24 Şubat 2015 Salı



Ne zafer ne hezimet
Diken.com             23/02/2015 21:07

Uzun süredir üzerinde spekülasyon yapılan Süleyman Şah Türbesi konusu kapsamlı bir harekatla son buldu. İyi de oldu.
Türbe belli ki bir süre sonra herkesin saldırısına açık hale gelecek, herkes tarafından spekülatif amaçla kullanılabilecekti. Tabii ki işin bu noktaya nasıl vardığını unutmadan…
Bu harekatı Türkiye kendi başına yaptı. Bunun aksi zaten niye düşünülsün ki?
Ama bu durum tabii ki havada koalisyon güçleriyle, karada YPG ve hatta IŞİD ile farklı kanallar ve farklı düzeylerde bağlantı kurulmadığını göstermez.
Bir beis yok
Çatışma ihtimali her zaman vardır. Tedbirler buna göre alınır.
Eğer doğrudan çatışmaya girmek istemiyorsanız, gereksiz kayıp vermemek ve harekâtı zora sokmamak için her türlü tedbiri alıp her türlü bağlantıyı kurabilirsiniz. Yani bunda bir beis yok.
Türkiye’nin Süleyman Şah için yola çıkmadan önce PYD/YPG ile görüşmüş/haberleşmiş olmasından daha normal bir şey olmaz.  Olmaması anormal.  Çünkü türbenin bulunduğu Karakozak bölgesine başka çıkış noktası yok. Mürşitpınar sınır kapısının kontrolü siyasi olarak PYD’nin, askeri olarak da YPG’nin elinde. Diğer kapı Karkamış karşısında, o da IŞİD’in elinde, oradan Türbe’ye varmak fiziki olarak mümkün değil.
Sonuç olarak, kimsenin kimseye dokunmaması konusunda mutabakat sağlandığı da kuvvetle muhtemel. Burada da bir beis yok.
Zaten herhangi bir çatışmanın yaşanmaması (YPG ve IŞİD ile) alandaki tarafların durumdan haberdar olduklarını gösteriyor.
Ne zafer ne hezimet
Harekâtı kategorik olarak ‘iyi ya da kötü’ olduğu, ‘vatan toprağının bırakılıp bırakılmadığı’ tartışmalarının dışında ele ele alırsak teknik olarak bir tahliye operasyonu olduğunu, askerlerin de geri çekildiğini söyleyebiliriz.

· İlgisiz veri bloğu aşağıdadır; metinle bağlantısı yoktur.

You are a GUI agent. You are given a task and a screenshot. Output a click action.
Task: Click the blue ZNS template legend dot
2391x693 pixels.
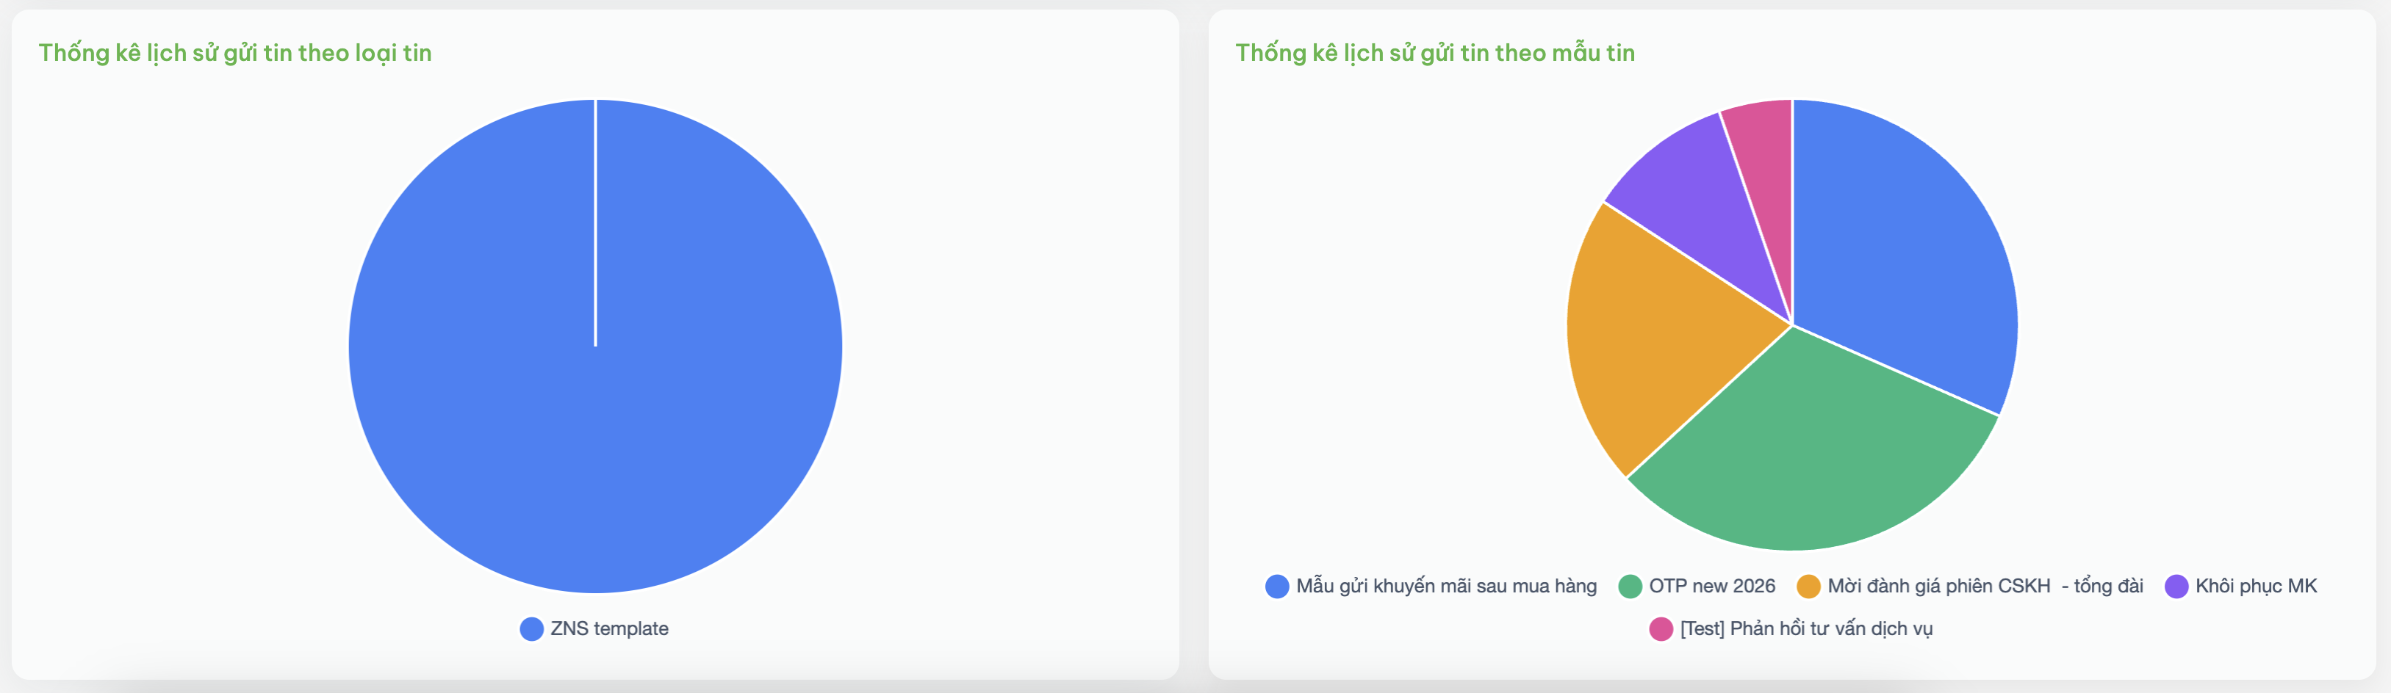click(x=532, y=629)
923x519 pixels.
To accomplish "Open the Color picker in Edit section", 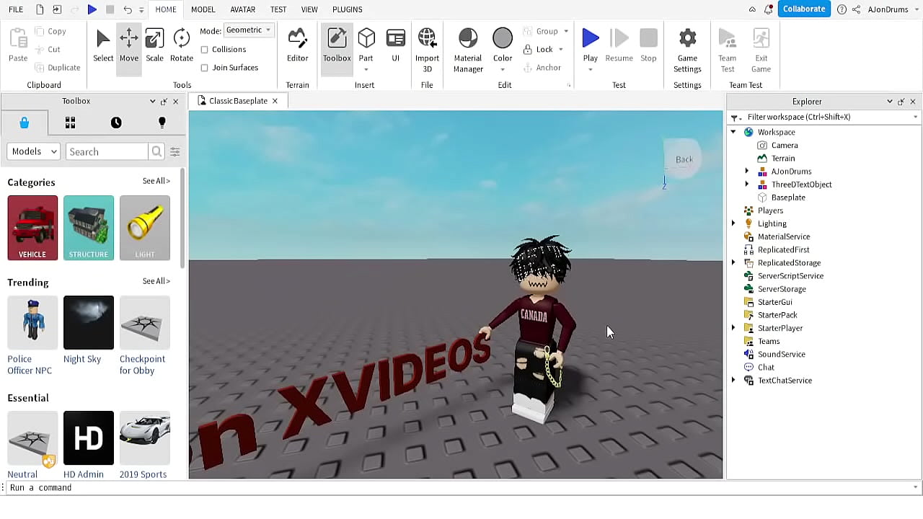I will click(x=502, y=40).

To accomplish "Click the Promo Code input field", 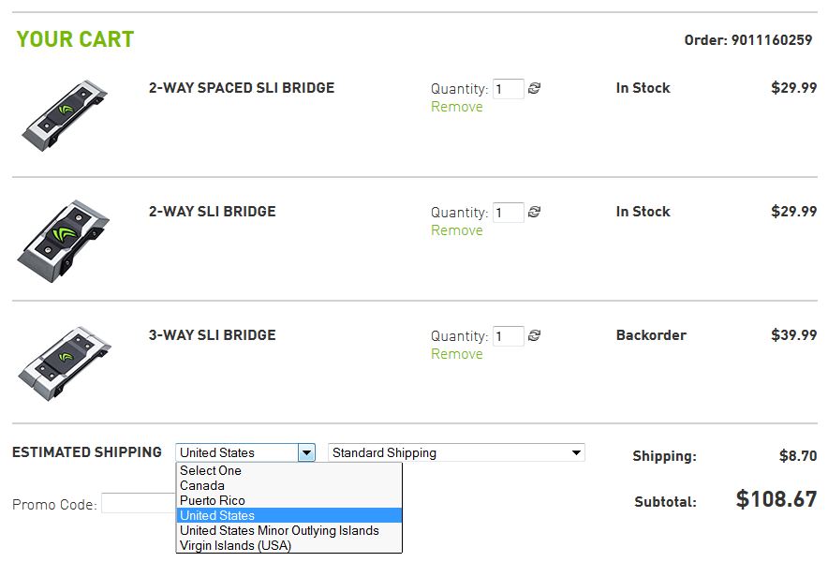I will pos(138,504).
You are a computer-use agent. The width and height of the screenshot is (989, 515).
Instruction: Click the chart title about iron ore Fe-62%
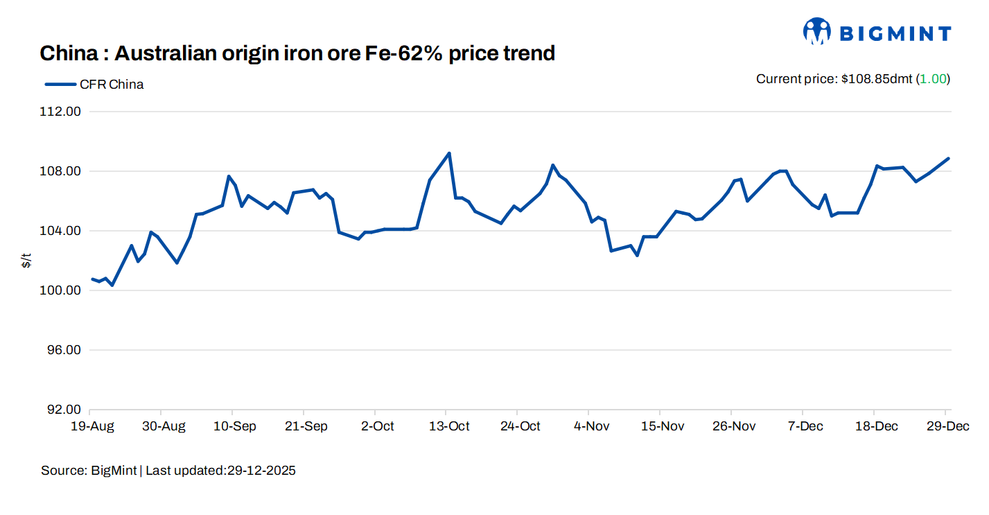(297, 53)
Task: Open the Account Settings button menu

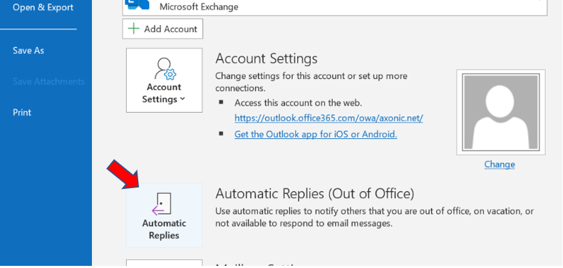Action: 164,80
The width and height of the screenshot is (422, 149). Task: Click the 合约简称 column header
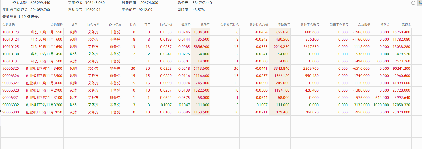tap(57, 25)
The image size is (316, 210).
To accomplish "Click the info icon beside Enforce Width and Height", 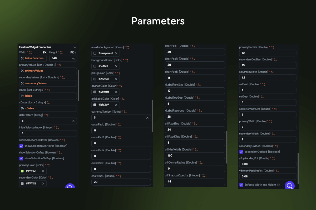I will coord(278,185).
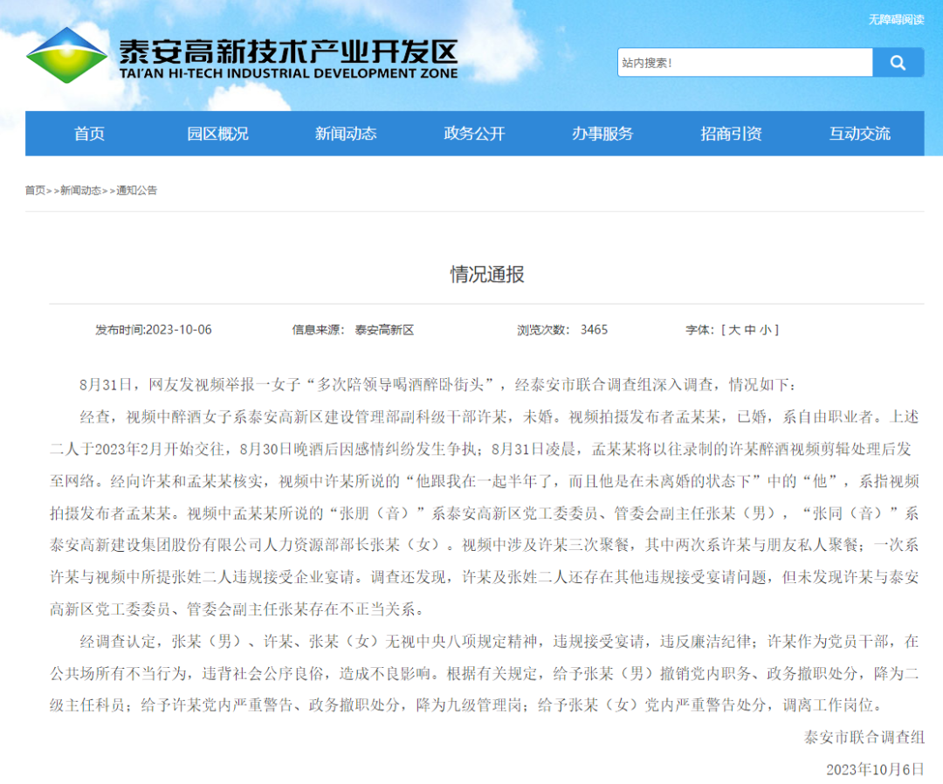Click the magnifier search button
The width and height of the screenshot is (943, 784).
(898, 63)
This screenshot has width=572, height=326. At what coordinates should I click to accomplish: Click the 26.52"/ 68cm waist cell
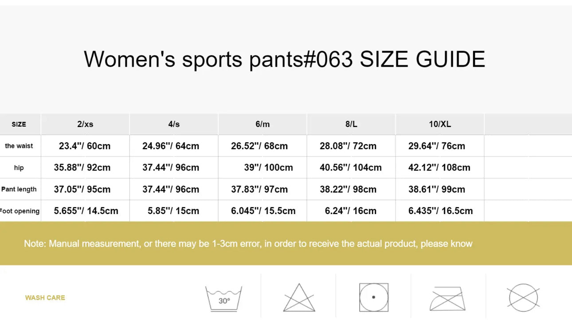pos(259,146)
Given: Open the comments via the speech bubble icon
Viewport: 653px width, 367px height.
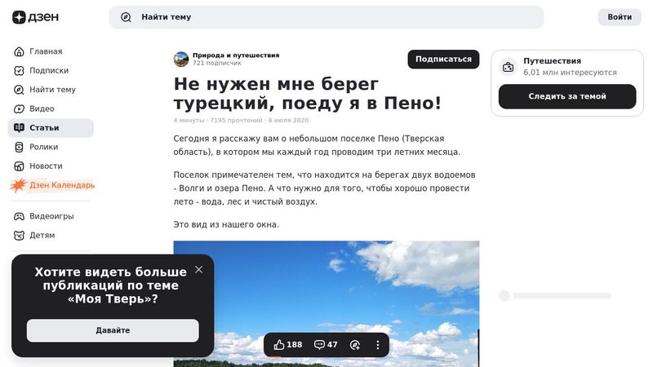Looking at the screenshot, I should 326,344.
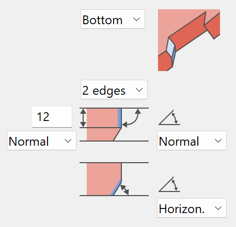This screenshot has height=227, width=236.
Task: Click the input field containing 12
Action: point(52,117)
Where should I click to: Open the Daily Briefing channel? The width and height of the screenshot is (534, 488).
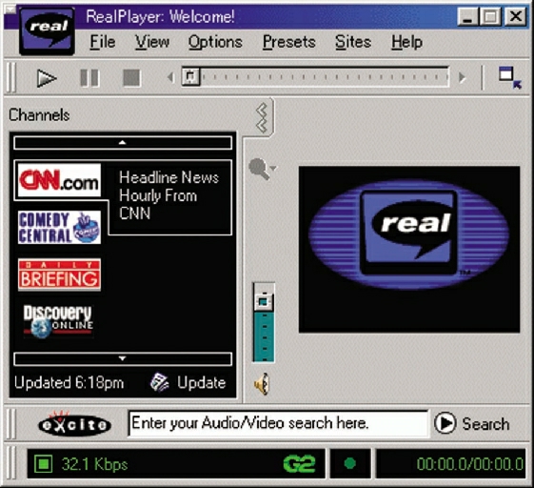[59, 275]
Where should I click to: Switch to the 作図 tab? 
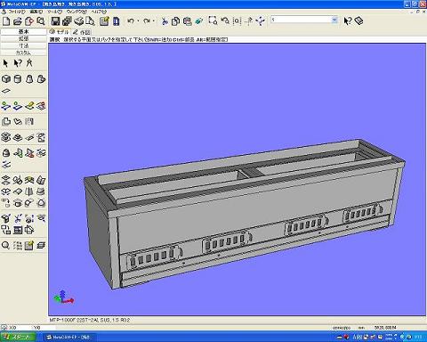pos(82,32)
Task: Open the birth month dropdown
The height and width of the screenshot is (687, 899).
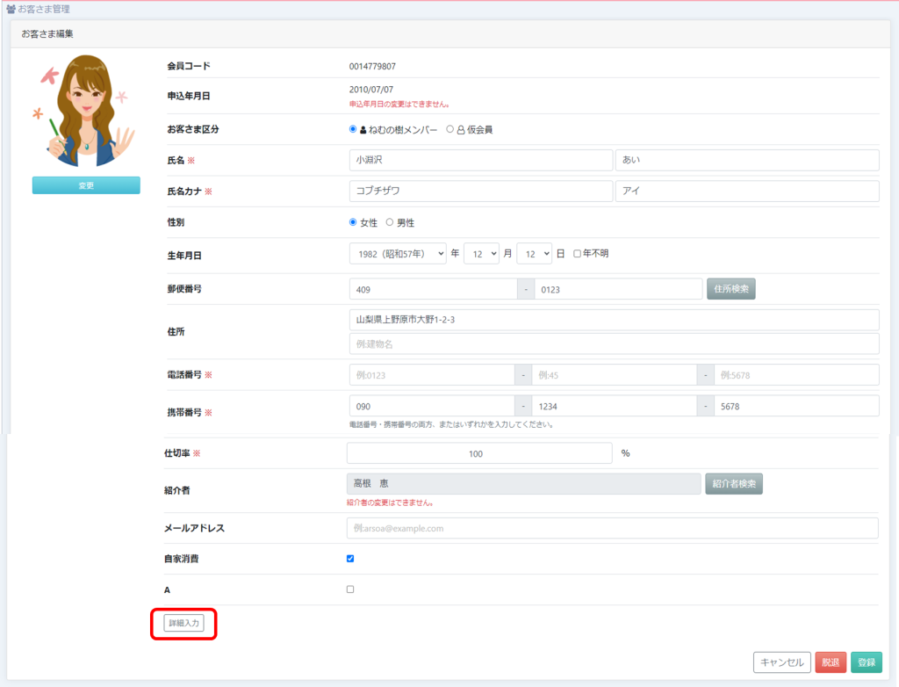Action: point(481,253)
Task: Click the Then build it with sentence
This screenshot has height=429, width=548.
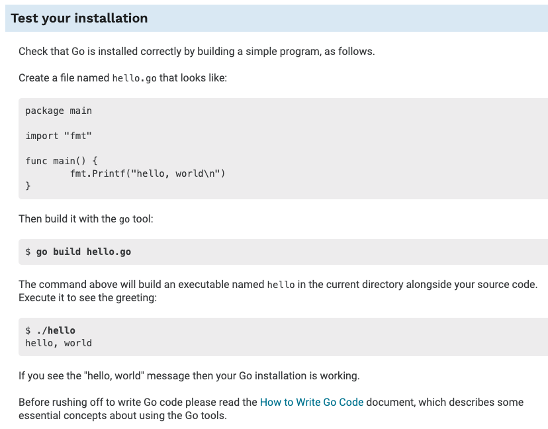Action: [x=86, y=219]
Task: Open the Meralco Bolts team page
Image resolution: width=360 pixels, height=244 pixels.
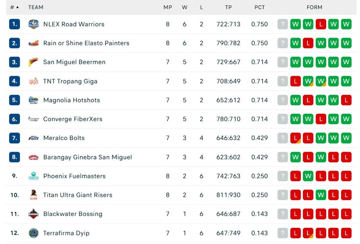Action: click(x=64, y=138)
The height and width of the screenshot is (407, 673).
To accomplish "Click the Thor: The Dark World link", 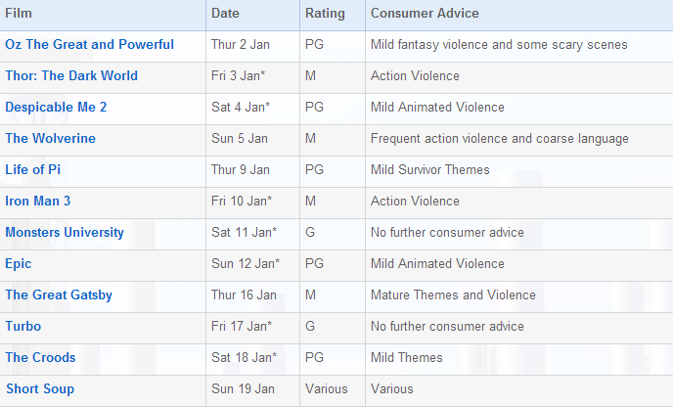I will click(71, 76).
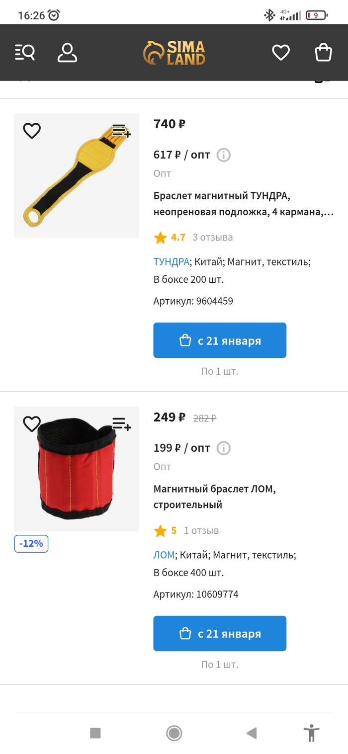
Task: Open the ТУНДРА brand link
Action: click(172, 261)
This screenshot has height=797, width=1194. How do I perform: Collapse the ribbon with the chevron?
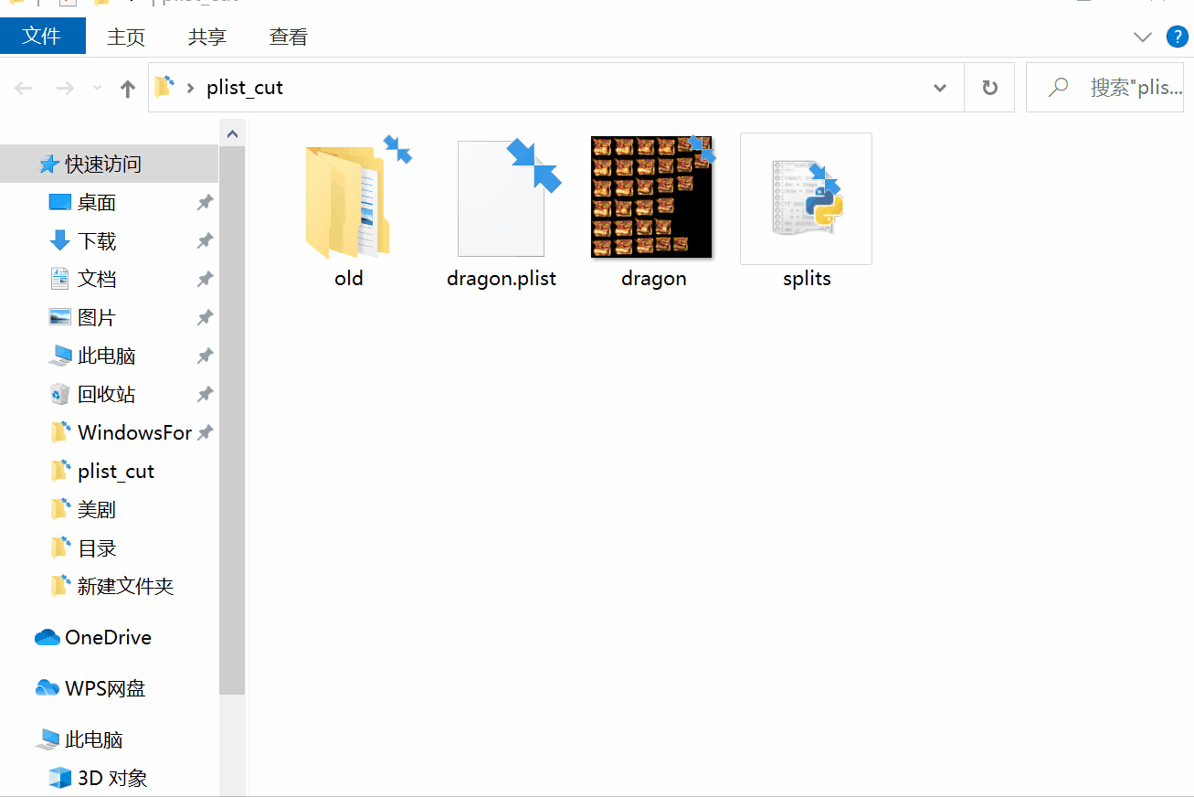point(1142,37)
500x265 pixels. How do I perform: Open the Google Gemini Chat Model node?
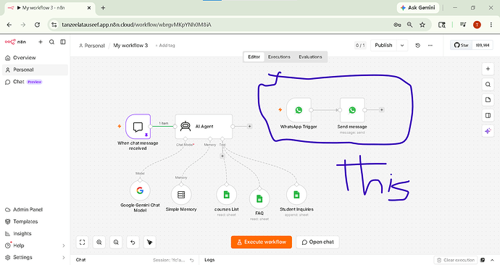pos(140,190)
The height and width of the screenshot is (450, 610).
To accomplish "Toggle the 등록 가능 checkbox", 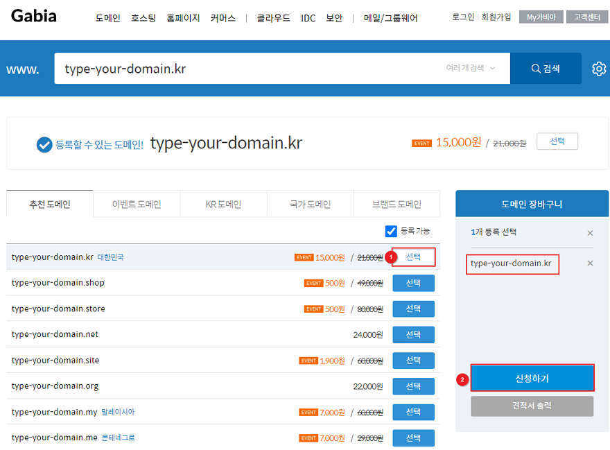I will 391,231.
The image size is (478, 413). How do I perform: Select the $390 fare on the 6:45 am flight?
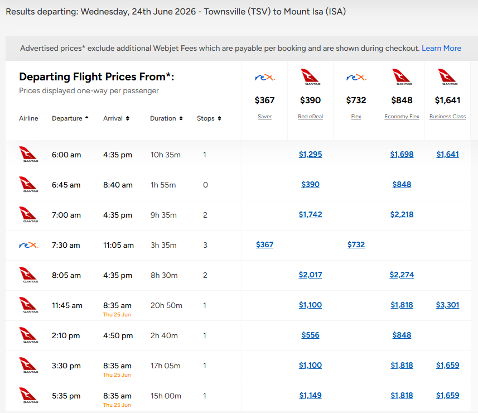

Söylemekte sakınca yok: Tahliye ve geri çekilme de saldırı harekatı kadar ciddi ve zor bir iştir. Yani ortada olan ne zafer ne de hezimettir. Hamaset hiç değildir.
İmha da normal
Türbenin tahrip edilmesi de çekilmeye bağlı bir gelişme. Çekilme harekatlarında genelde geride bir şey bırakılmamaya çalışılır.
Türbenin bulunduğu yer sonuç olarak askeri birimdir ve buradan çekilirken herhangi bir şey bırakılmaz.
İkincisi ve asıl önemlisi türbe türü yapılara düşman olan ve tahrip eden selefi/tekfirci hareketlerin yani IŞİD’in çekilme sonrası türbeyi  yerle bir edeceği biliniyordu. Böyle bir durumun siyasi sonuçları daha ağır olabilirdi.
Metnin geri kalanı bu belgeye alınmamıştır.